Crop Dusters 4 Jesus and a lizard named Pork.

Drifting off in Starlingtown.

Will I ever be worthy of my shadow, whonk whonk?

I was eating coque au vann with Carlos when she said it, and my face and I were livid with a memorization sequence for the history of the common housefly, but deadpan isn't really neutral, I was thinking.

Too far away from the junkyard now for my car to find itself and something delicately balanced arrived.

My dustpan needed dusting.

*

I meant to say how comfortable I have become with the moment, which is all you have left when you become as forgetful as I have become. The moment changes, moment by moment, so to speak, which makes each moment valuable, but not as unpredictable as you might think. You get a feel for the next moment, and maybe that comes from getting more forgetful about the last one, so that the coming moments seem fresher, even if they aren't, from their lack of similarity to anything you can remember.

For example, I don't remember the name of a drink, but I remember that I drank it. I might refer to it as that drink that made me feel like I thought X did when it really was called Y. Actually, it was something I observed happening to Z, who remembers it differently, in a way more advantageous to his perception of himself, which we both might remember having laughed about when actually we hadn't. The difference is that Z remembered it wrongly, and I simply forgot it, except for a feeling I thought I might have had, which I used to create a story to describe it, using just enough detail to make the description plausible. Which may be better than any truth that might persist in the details of its questionable appearance.

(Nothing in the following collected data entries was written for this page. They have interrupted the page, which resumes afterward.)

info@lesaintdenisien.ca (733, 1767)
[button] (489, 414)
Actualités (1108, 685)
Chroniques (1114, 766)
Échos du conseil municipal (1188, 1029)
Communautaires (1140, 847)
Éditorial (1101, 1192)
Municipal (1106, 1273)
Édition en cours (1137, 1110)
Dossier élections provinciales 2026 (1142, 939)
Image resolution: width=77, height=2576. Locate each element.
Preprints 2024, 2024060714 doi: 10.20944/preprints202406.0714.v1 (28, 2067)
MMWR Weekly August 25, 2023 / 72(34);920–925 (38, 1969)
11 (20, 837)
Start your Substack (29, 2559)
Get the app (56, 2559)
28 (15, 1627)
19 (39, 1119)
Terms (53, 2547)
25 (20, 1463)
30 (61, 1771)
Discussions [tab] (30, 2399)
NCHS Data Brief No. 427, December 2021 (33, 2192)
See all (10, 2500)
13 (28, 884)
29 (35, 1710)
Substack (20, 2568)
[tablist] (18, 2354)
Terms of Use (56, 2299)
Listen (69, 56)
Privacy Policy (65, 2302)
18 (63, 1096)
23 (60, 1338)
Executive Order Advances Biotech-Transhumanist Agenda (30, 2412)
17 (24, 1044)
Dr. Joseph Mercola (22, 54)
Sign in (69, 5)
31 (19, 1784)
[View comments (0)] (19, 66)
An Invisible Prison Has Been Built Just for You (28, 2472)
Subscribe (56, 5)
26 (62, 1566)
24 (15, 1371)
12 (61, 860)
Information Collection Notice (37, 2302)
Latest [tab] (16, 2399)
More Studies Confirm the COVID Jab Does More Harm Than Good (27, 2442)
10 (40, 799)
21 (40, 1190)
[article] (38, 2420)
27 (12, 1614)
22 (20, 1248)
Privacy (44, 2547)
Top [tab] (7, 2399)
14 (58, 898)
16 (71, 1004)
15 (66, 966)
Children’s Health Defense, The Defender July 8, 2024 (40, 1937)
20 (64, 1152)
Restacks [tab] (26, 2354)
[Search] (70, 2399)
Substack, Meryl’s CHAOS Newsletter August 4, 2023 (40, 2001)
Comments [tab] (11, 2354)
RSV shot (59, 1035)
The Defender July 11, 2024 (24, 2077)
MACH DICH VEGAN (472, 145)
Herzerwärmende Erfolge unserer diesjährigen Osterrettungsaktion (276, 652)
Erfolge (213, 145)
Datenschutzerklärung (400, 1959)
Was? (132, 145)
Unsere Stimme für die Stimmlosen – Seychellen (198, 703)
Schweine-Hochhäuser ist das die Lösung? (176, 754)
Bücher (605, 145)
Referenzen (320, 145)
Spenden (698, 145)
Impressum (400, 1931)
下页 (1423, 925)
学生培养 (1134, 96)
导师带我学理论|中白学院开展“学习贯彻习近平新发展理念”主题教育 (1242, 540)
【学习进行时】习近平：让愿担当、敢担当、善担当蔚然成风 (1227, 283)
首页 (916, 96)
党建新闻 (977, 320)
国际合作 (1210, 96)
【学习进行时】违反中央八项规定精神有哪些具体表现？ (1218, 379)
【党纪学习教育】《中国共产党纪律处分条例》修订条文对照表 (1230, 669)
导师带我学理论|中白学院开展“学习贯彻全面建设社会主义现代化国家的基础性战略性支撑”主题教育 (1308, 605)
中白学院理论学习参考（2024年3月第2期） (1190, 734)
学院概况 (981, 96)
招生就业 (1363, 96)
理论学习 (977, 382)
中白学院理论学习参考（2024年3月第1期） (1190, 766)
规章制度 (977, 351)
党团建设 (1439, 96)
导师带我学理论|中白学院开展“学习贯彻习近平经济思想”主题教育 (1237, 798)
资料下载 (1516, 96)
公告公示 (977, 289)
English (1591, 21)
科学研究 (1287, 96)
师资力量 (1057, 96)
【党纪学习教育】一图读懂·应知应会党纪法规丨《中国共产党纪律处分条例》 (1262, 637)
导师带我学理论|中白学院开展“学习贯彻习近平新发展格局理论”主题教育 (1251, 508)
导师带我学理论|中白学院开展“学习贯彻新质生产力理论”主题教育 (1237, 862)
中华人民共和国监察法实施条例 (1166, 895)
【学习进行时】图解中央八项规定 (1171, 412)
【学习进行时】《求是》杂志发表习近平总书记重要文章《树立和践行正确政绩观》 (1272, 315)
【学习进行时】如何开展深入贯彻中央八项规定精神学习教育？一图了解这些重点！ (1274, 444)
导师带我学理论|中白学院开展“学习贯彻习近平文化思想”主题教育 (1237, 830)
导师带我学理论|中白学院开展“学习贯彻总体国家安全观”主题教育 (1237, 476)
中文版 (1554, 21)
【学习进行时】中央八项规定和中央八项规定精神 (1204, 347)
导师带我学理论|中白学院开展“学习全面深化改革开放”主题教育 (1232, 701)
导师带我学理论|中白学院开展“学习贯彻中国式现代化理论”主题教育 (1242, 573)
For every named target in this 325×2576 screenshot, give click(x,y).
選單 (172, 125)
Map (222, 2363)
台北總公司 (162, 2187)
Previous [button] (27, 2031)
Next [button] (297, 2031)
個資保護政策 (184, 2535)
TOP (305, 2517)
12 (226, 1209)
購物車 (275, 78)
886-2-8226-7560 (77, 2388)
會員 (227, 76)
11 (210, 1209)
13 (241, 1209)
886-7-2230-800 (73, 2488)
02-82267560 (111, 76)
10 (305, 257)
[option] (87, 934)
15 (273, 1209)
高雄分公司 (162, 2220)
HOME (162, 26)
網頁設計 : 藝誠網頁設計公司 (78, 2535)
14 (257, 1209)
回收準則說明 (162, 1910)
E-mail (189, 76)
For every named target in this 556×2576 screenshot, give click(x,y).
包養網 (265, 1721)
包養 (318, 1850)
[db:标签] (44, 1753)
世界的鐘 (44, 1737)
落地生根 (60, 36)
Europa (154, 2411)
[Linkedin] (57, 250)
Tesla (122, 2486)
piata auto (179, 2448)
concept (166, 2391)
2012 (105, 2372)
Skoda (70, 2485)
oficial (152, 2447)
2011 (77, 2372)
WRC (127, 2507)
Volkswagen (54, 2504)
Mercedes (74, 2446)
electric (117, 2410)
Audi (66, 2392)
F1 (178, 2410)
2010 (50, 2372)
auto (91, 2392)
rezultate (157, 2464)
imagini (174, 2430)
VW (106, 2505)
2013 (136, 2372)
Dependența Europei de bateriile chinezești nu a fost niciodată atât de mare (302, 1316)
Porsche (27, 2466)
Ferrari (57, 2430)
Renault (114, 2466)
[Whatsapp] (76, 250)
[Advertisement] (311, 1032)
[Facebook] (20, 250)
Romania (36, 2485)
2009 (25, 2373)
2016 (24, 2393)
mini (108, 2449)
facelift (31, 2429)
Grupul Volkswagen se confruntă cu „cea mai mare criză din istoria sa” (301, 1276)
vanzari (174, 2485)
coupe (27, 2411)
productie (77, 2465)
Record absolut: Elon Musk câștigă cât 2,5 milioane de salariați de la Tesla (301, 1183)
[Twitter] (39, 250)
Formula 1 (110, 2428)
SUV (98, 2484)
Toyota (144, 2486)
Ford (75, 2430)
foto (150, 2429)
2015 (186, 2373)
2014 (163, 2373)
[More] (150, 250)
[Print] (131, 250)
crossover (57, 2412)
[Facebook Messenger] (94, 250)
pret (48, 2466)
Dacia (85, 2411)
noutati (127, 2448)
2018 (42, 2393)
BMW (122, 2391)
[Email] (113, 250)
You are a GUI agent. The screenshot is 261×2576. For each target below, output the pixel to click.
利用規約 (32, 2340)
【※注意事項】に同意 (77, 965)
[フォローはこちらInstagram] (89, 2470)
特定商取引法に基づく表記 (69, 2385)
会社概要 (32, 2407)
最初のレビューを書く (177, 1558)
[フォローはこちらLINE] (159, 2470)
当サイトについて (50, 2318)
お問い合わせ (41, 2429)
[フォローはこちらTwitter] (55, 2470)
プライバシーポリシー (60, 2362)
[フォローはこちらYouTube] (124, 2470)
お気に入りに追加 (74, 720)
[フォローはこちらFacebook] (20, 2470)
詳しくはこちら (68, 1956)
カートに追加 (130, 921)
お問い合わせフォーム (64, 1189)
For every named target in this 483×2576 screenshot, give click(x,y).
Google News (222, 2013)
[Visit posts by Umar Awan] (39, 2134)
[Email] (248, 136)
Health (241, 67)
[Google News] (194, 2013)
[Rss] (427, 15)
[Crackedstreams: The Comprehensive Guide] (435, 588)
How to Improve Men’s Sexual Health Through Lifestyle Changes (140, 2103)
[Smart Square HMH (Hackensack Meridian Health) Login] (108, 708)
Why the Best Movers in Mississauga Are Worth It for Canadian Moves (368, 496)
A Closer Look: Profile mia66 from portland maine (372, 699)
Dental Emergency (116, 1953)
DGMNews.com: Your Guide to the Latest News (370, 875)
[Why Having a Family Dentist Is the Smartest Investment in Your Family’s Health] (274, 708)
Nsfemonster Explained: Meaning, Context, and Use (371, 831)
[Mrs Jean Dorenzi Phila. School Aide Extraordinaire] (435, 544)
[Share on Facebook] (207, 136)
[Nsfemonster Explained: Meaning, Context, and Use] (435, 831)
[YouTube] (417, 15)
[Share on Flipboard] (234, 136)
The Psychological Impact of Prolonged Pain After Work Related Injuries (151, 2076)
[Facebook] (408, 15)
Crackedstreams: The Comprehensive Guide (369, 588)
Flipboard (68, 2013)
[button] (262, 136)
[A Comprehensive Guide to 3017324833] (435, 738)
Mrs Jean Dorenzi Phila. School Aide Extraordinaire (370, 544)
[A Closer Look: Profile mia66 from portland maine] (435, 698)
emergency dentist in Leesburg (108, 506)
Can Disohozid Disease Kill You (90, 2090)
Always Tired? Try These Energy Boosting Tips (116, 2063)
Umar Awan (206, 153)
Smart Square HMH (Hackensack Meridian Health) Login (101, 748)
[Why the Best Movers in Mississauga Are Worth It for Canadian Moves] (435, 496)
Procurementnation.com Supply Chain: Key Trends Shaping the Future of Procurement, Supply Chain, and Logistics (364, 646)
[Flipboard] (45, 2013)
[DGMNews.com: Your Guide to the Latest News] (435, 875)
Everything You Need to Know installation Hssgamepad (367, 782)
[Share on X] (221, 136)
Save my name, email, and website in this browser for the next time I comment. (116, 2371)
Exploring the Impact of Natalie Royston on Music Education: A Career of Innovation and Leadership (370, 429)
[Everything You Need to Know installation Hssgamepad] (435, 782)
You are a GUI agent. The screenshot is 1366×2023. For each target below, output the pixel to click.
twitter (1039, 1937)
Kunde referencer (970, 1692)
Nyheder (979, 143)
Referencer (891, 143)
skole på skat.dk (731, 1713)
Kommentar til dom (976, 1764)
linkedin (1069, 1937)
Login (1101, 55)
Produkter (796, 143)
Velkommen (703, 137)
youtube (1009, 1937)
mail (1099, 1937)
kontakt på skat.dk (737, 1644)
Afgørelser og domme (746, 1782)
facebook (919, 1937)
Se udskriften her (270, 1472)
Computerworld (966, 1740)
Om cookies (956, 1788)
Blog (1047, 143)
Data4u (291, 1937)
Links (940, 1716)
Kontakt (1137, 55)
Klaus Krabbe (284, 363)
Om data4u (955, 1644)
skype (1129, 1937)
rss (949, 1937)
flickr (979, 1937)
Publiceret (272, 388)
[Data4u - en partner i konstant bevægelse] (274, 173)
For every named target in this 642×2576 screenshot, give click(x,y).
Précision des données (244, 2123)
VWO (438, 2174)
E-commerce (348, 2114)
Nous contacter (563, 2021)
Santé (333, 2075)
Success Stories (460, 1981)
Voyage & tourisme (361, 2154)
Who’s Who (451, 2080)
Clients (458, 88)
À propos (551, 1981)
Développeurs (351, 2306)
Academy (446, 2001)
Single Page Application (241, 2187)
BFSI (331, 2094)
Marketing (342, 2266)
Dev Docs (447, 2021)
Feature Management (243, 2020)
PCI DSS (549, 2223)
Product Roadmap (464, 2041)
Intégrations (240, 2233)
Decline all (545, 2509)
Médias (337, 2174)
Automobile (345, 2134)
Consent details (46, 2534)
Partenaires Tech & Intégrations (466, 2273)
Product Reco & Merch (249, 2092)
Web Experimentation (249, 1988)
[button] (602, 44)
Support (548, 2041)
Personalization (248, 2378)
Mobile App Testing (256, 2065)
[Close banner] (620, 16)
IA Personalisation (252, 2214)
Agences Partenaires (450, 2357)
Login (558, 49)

And I forgot to tell you about the time I traded punches with a very tough dwarf on a trawler off the Gold Coast back in '97. If I hadn't forgotten to tell you, I probably would have forgotten to tell you the story isn't true. Unless I forgot that it really happened and just began to think of it as a story, which happens to a lot of things in life, maybe most of them. Which reminds me of what I should have told you about the moment. I've come to believe that it's necessary to reshape yourself using the way you remember what happened. It's a kind of exchange that goes on between reality and understanding, only if you forget, like I do, you tend to get the essence of the forgotten moment without the moment itself. I'm not sure how this is possible, but it allows me to feel as if I haven't really lost anything.